◆ **What is required**
Return each line of the data below that contains the string "computer".

◆ **Given data**
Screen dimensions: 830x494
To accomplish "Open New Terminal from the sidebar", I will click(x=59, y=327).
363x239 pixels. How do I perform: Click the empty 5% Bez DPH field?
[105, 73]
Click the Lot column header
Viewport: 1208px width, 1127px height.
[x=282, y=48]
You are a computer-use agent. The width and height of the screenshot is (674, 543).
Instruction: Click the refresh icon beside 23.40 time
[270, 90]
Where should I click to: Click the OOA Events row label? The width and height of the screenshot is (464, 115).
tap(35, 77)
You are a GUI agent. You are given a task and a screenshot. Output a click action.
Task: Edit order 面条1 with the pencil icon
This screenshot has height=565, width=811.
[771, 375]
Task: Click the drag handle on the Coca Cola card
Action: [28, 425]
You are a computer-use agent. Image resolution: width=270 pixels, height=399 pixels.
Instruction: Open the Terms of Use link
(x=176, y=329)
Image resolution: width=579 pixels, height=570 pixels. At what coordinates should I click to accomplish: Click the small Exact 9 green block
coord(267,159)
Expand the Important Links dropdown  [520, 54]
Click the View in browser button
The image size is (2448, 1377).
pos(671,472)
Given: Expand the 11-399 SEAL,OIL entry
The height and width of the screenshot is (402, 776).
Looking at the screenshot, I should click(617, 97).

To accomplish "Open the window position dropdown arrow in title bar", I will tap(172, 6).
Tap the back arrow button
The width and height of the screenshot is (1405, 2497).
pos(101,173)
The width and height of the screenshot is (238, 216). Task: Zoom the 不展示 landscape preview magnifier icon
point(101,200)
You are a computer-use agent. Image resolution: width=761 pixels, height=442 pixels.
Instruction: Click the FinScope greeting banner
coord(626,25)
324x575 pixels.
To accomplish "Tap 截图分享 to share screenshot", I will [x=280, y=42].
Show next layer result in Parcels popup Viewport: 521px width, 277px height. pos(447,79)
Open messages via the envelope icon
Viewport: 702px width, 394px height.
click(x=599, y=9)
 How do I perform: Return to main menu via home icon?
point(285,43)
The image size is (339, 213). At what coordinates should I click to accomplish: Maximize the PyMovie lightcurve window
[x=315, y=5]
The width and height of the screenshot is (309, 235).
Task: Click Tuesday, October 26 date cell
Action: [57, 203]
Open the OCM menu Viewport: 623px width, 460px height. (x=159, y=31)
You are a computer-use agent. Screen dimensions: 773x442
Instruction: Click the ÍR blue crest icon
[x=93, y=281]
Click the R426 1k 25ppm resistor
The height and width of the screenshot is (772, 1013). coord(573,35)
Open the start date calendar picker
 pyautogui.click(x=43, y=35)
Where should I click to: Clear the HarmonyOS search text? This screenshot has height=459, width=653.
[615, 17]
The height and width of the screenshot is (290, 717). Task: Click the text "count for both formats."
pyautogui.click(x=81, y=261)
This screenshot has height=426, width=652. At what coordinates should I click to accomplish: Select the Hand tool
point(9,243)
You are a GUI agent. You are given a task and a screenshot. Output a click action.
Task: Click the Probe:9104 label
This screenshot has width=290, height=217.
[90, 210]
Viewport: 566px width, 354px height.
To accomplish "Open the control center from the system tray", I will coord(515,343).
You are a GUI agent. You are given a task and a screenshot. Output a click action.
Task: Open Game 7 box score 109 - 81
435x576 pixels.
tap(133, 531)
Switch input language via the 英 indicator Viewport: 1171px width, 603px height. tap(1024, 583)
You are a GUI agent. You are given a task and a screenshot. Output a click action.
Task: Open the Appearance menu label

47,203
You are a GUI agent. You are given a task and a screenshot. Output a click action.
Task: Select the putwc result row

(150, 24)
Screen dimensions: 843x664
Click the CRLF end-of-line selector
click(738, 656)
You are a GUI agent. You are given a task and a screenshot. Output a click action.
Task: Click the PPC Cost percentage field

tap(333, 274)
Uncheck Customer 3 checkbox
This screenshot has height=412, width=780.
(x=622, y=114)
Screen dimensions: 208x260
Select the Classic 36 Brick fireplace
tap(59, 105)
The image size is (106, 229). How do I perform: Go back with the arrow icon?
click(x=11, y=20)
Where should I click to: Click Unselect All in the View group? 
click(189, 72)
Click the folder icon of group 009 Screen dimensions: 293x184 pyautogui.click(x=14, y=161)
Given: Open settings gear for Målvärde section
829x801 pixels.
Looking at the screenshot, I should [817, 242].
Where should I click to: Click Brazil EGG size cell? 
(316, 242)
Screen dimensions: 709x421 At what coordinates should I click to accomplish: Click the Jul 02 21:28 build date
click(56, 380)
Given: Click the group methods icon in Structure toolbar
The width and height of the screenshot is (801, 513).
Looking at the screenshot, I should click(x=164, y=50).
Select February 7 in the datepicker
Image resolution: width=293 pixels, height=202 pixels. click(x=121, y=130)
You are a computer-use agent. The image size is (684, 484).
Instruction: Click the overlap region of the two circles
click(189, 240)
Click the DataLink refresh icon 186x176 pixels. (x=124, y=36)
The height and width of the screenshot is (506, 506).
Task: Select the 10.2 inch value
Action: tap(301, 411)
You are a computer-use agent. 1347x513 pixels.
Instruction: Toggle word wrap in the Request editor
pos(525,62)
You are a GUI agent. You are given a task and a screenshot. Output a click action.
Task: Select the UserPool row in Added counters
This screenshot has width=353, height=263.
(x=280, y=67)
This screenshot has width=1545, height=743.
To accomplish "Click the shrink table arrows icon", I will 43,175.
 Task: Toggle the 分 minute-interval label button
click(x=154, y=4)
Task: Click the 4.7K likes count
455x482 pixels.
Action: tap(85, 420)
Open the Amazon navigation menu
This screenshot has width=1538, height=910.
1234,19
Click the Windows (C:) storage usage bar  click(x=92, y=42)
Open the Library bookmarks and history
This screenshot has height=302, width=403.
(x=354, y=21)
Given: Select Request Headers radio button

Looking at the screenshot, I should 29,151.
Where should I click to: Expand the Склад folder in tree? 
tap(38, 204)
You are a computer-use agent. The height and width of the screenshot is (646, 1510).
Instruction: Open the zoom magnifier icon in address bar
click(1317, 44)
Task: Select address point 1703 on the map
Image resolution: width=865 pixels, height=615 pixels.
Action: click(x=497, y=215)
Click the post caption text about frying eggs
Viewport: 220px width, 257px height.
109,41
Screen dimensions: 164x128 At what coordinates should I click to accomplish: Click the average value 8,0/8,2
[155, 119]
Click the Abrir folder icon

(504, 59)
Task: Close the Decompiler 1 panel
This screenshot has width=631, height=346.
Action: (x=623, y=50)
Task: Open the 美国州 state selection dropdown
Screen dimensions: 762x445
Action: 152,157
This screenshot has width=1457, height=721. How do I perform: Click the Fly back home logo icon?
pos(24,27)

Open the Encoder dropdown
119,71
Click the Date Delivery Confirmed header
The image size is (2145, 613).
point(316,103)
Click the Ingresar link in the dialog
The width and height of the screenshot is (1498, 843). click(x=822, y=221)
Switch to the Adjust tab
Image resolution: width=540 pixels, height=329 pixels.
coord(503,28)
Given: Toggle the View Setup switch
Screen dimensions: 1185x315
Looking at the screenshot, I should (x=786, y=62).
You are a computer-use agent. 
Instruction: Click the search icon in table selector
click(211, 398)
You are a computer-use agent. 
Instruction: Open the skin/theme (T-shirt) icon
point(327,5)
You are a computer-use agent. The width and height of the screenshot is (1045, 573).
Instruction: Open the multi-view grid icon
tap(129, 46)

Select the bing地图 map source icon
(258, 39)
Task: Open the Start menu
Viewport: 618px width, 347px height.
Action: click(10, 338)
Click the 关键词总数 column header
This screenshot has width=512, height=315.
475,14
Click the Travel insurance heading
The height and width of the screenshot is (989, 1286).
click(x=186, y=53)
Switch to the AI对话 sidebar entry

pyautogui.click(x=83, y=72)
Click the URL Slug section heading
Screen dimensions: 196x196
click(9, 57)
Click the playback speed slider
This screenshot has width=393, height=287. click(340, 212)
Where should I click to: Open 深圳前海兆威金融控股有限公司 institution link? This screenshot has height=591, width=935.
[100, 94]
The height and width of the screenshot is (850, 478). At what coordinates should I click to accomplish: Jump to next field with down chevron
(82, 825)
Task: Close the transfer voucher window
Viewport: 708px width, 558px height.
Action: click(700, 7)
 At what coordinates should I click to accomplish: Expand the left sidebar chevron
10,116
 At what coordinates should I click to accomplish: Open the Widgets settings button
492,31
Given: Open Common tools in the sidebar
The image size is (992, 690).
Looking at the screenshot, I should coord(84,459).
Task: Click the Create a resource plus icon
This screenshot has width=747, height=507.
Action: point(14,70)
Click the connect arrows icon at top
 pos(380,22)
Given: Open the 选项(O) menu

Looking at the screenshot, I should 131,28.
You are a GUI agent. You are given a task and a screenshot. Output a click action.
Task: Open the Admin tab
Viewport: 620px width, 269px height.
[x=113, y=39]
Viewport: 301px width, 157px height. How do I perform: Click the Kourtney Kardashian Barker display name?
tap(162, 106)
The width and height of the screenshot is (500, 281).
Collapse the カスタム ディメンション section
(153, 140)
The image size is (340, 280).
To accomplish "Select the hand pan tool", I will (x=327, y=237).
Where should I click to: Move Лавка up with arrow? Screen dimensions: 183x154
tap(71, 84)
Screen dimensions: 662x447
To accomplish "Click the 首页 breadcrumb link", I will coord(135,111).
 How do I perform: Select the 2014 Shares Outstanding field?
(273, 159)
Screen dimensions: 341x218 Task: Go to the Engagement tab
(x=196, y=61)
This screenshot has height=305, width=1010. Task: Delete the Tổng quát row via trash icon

◆ **Response to the task**
You are a computer-use agent. The width and height of the screenshot is (674, 543).
You are a computer-use agent. Image resolution: width=270 pixels, height=399 pixels.
You are a computer-use agent. Image resolution: width=761 pixels, height=442 pixels.
You are a computer-use agent. Screen dimensions: 773x442
You are a computer-use agent. The image size is (684, 484).
You are a computer-use agent. 1347x513 pixels.
You are a computer-use agent. The height and width of the screenshot is (646, 1510).
You are a computer-use agent. 
You are a computer-use agent. 
You are a computer-use agent. The width and height of the screenshot is (1045, 573).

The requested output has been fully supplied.